Exercise aim ▸ Which lines of the entries below include "Given"? List them all.

Data in this exercise ▸

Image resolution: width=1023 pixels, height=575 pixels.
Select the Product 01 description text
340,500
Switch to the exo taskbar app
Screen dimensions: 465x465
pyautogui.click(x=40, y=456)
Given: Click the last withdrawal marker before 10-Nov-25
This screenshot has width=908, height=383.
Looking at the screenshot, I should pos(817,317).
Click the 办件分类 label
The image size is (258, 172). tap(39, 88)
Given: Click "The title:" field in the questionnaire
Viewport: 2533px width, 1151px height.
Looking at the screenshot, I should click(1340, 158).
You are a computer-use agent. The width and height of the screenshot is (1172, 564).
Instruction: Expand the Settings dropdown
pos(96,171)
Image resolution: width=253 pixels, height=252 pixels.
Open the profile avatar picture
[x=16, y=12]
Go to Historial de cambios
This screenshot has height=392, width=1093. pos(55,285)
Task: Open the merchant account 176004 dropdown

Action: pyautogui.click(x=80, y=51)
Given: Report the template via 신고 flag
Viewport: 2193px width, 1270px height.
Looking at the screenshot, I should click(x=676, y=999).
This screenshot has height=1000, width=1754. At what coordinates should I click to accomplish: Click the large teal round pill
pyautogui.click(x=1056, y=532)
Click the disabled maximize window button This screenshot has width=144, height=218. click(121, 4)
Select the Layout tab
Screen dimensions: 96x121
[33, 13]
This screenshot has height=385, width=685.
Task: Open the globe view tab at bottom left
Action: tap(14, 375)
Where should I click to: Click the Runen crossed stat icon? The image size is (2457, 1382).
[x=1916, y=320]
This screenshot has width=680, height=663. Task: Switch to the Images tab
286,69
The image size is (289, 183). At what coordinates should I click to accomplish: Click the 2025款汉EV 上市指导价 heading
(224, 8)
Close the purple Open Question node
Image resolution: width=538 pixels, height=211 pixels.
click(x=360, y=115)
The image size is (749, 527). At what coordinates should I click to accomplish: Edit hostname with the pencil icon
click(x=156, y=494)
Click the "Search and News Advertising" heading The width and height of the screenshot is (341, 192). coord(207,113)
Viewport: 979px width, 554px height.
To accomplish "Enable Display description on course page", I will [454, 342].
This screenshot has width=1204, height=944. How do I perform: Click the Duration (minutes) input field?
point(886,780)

Exercise answer ▸
Given: Click the last withdrawal marker before 10-Nov-25
Given: Click "The title:" field in the questionnaire
Given: Report the template via 신고 flag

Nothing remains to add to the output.